◆ **To be done**
Rewrite the records from the line with "Click the yellow" to the line with "Open flight number" as a two-column CSV with the columns request and answer. Give one row per record, put each field in quotes, and replace any line breaks with spaces.

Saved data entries
§

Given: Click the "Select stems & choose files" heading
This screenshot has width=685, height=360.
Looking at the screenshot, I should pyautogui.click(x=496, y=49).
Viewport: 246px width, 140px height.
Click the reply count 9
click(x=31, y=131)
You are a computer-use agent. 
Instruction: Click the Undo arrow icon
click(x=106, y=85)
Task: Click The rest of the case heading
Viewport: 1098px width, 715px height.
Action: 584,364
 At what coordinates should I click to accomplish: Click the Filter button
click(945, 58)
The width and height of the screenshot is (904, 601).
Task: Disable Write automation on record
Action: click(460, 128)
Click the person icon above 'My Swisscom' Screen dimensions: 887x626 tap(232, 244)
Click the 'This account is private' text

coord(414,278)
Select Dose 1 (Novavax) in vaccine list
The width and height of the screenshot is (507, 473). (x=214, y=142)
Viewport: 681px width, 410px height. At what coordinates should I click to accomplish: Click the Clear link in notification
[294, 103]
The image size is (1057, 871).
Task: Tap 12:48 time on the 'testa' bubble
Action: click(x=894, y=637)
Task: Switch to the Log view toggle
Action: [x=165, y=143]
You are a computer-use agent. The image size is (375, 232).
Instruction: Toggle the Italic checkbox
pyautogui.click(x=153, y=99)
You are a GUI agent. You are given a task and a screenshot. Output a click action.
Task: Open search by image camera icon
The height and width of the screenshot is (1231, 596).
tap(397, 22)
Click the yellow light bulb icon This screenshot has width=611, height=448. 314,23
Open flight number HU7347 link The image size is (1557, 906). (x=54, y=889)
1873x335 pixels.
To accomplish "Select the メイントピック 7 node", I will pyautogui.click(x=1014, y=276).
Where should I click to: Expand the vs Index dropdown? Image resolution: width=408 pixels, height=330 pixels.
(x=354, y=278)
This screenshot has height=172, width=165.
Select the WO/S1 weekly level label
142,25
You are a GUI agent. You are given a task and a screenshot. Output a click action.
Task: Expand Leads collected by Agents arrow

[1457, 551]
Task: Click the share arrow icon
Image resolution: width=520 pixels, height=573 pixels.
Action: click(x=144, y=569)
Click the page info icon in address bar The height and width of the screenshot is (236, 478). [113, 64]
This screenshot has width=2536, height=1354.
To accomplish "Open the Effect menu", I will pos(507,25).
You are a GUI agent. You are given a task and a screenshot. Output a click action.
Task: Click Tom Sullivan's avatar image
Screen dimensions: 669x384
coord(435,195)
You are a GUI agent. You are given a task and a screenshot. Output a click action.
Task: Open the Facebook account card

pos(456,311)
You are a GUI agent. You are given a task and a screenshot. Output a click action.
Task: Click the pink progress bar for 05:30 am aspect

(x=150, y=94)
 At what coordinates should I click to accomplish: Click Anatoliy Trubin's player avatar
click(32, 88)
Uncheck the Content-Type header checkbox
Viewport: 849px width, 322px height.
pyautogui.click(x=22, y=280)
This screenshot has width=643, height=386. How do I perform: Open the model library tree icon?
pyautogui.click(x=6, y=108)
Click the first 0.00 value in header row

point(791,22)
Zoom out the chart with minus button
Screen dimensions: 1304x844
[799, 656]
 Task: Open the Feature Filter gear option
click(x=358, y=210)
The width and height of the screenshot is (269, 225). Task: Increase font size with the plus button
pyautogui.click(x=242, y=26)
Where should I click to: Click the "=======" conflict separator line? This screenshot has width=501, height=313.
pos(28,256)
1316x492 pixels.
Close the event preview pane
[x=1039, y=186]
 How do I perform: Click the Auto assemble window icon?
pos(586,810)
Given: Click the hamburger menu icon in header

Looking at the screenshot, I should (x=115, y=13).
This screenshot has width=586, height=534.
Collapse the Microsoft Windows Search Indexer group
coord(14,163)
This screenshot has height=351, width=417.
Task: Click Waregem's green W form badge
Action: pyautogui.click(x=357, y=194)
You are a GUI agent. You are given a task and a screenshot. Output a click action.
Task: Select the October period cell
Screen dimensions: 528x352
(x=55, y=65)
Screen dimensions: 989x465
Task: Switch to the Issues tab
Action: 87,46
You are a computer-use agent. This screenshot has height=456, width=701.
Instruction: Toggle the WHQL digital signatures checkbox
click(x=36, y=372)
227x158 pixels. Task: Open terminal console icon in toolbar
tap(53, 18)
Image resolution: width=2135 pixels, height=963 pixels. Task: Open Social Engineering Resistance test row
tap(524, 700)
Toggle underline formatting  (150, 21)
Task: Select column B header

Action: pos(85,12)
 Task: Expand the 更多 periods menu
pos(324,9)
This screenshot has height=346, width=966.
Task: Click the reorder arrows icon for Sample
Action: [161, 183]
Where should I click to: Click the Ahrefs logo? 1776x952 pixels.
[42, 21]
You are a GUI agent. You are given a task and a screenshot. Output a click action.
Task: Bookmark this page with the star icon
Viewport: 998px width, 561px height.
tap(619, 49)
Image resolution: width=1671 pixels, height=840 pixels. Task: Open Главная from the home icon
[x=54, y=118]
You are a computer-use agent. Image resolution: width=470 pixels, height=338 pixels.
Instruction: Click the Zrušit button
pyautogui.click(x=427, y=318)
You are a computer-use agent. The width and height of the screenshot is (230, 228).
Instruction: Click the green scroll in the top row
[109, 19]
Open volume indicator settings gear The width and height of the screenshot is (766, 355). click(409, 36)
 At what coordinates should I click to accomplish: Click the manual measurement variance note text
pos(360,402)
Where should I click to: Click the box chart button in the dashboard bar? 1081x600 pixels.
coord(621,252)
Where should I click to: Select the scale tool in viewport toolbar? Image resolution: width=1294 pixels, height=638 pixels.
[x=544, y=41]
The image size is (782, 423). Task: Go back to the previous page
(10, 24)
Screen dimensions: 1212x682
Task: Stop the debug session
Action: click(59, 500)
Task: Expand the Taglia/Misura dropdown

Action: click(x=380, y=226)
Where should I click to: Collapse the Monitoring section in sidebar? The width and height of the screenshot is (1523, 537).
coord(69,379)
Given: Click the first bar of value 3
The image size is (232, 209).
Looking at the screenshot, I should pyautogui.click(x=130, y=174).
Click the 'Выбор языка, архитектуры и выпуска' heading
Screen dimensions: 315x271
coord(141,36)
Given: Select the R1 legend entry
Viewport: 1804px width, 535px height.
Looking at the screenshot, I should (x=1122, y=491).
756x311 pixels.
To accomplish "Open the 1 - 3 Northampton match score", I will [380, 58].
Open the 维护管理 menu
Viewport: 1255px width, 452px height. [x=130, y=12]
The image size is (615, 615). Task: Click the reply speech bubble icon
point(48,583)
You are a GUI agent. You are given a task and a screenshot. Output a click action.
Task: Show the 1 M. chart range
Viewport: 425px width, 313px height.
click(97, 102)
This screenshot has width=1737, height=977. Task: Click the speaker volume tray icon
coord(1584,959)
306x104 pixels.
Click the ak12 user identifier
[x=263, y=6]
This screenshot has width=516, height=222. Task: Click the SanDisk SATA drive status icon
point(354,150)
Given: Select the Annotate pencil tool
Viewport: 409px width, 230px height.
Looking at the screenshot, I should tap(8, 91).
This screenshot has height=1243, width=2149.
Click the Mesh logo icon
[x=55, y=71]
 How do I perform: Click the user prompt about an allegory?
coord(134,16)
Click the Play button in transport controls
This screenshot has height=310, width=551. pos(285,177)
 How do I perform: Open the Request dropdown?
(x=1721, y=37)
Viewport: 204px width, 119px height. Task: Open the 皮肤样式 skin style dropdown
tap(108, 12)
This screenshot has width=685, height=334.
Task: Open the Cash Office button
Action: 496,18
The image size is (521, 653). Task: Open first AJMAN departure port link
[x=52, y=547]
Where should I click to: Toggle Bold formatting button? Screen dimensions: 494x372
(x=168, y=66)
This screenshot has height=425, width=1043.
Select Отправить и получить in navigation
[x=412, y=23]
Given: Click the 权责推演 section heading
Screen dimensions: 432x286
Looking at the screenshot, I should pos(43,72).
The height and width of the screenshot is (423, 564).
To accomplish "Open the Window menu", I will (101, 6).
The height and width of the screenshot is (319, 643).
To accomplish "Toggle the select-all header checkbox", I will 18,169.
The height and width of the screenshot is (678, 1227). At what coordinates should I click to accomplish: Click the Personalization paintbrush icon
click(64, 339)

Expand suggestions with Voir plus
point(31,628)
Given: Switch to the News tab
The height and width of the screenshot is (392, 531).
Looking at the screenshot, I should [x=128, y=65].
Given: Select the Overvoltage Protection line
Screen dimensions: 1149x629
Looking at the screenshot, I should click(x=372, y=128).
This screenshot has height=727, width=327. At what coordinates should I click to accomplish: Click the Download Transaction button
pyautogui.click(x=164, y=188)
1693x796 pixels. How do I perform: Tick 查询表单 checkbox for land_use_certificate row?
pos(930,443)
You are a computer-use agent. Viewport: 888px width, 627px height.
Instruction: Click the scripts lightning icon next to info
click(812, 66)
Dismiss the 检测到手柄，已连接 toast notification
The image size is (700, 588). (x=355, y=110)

§

◆ **The result**
request,answer
"Click the yellow light bulb icon This screenshot has width=611, height=448.","314,23"
"Open flight number HU7347 link The image size is (1557, 906).","(x=54, y=889)"